この17音に限定された日本語というのは、厳しい制約です。
制約の中でどれだけ自由に表現できるか、たった17音で伝えるイメージを広げるにはどうしたらよいか? 俳句に特有の切れ字を差し引くと、使える音はさらに減り、季語は入れなければいけない、同じ語はなるべく使わない、そしてわかりやすく・・・

ほとんど、手足を縛られ、猿ぐつわをされ、そのうえ踊りを踊れと言われているような厳しさがあります。

しかし、季語はその季節を共有するための約束事ですし、ことばが持つ意味の膨らみ、1つの単語でも伝わる世界をどのように重ね合わせるかなど技法はさまざまです。
「一度俳句を作ってみなさい」と小学校時代に言われた経験はおありでしょう。

そして、実際に作ろうとすると、どう首をひねっても、ことばが浮かばず挫折してしまったことはないでしょうか。

ところが、なにげなく口にしたことばが場合によると5・7・5の定型になり、俳味を生むこともありそうです。

俳句作りが苦手な人には、昔から「根岸の里」という強い味方があります。
これは、季語を初めの5音に持ってきて、あとを「根岸の里のわび住まい」の7・5で納める方法です。
「うぐいすや 根岸の里のわび住まい」「木枯らしや 根岸の里のわび住まい」などと、ちょっとは俳句らしいものになります。
「根岸」は現在ではJR山手線の鶯谷駅近くで、かなり賑やかな住宅地ですが、江戸末から昭和の初めごろまでは閑静な土地で、大店の別宅が多かったと言います。

こういう「ずるい」俳句は定型詩の中でも「定型表現」に堕しているというものです。

定型で、似たような情景を詠んでいくとなると、「定型表現」に陥りがちです。

某文士は、店の名が入った「○○の今宵の酒の旨きこと」という色紙を数多く残したそうですが、これも「根岸の里」の応用編かもしれません。

最近はあまり見かけなくなりましたが、旅館の「はし袋」の裏に「○○音頭」「○○節」のような歌詞が書かれているものがありました。
有名な詩人が書いたものも多く、北原白秋は九州の各地に、野口雨情、西条八十もこのような「ご当地ソング」を残しています。
さすがに、「定型表現」にはなっておらず、その土地土地の特色をうまく読み込んだものが多いようです。

相撲の「甚句」はメロディーと一節の長さは変わらず、内容が千変万化します。
心地よいメロディーに、呼び出しさんの美声が乗ると、一見つまらないことばも生き生きしてきます。
「ご当地甚句」を呼び出しさんが、短時間で作る「妙技」を目の当たりにしたことがあります。
初めての土地で、観光パンフレットを見ながら、そして、土地の人に「ここはどんなところ?」「これはどっちがおいしいの?」などと聞きながらメモをまとめていきます。

そして、口の中でぶつぶつとメロディーに乗せながら、練っている様子です。

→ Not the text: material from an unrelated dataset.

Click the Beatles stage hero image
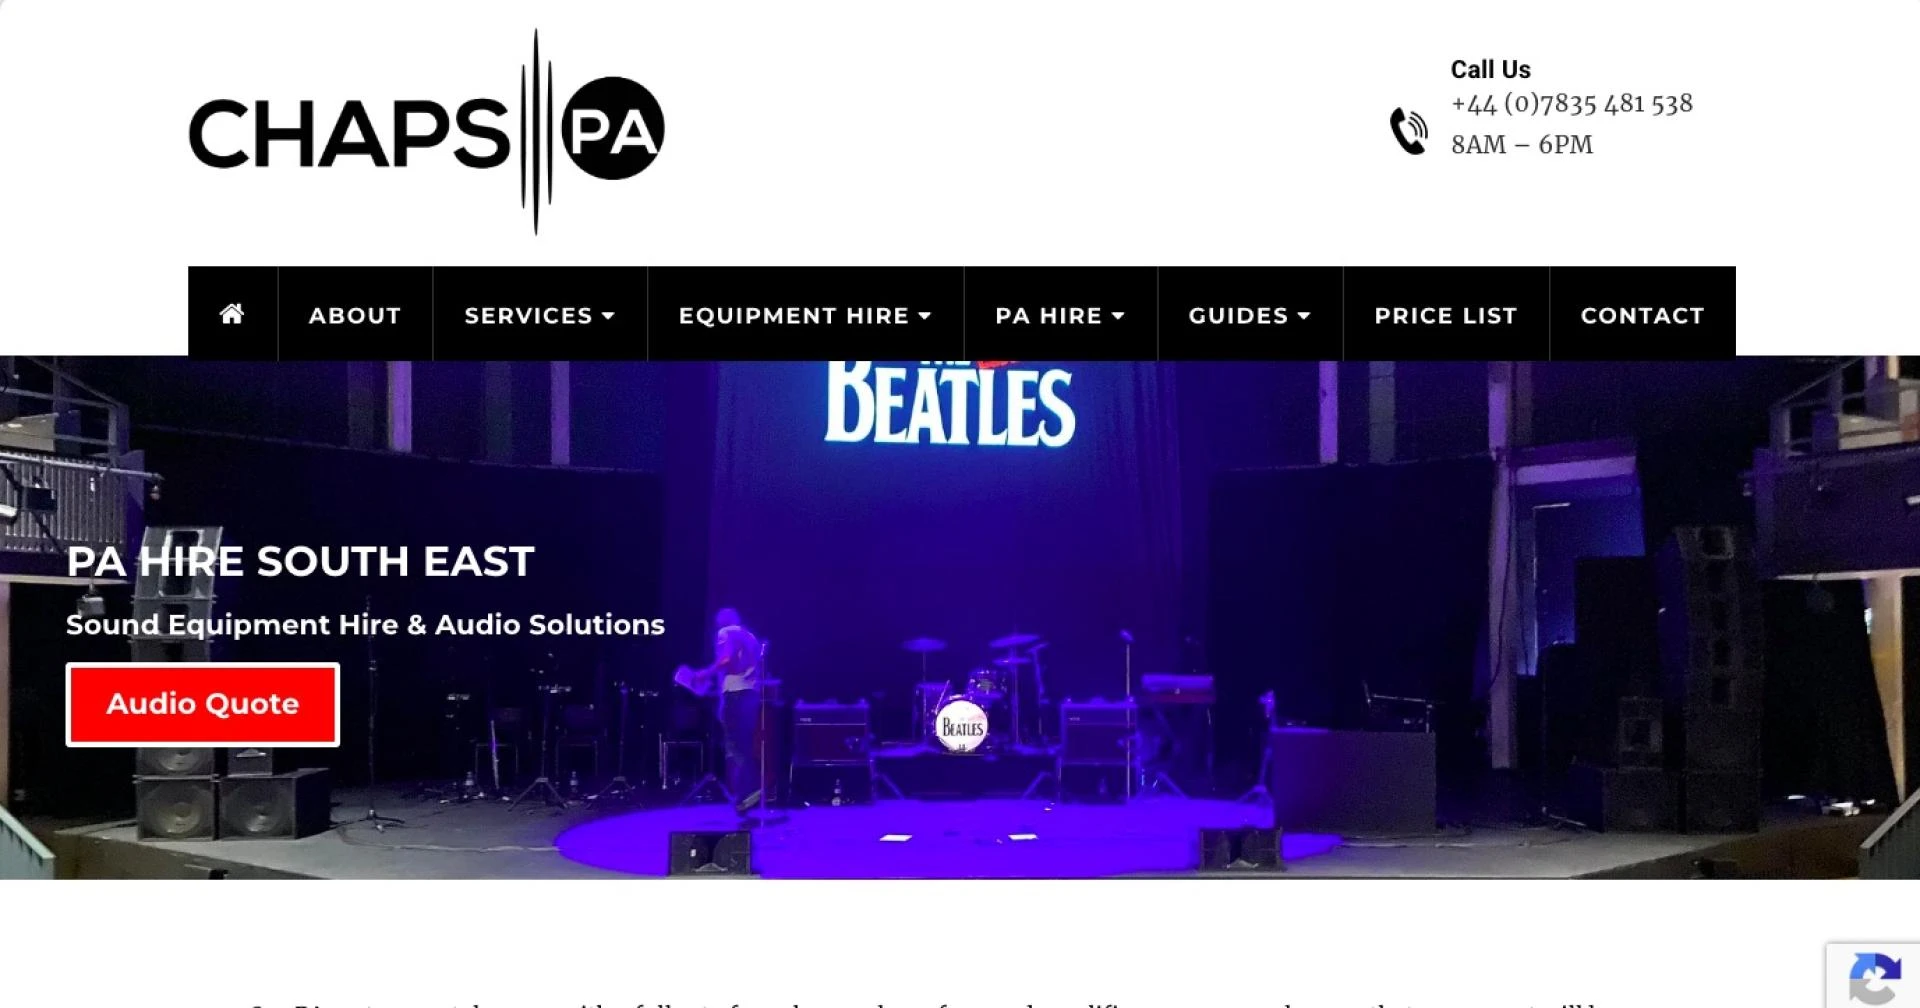 tap(960, 618)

うまくいかない時はメモを直しながら、再び練り直し。
30分もかからずに、10連ほどの甚句ができました。

「さすがですねぇ」と感心すると、「なに、ちょっとしたコツですよ」とおっしゃっていましたが、どうしてどうして、立派な甚句でした。

そのコツを少々聞いてみましたが、「甚句という定型」にはまりやすいことばを選ぶこと、みんなが聞いてわかるように簡単な、そして共感を得ることができる詞にすること、過去に「受けた」土地の甚句を参考にしていること、めでたいことばをどこかに折り込むこと。

あとは企業秘密だそうですが、同じような「定型表現」にならないように注意しているそうです。

「口の中で練習していましたよね」と聞くと、「甚句に乗せてみないとうまくできたと思ってもダメだからね。口からするっと出なきゃあね」と言うことで、「なるほど、モチはもち屋だ」と感心しました。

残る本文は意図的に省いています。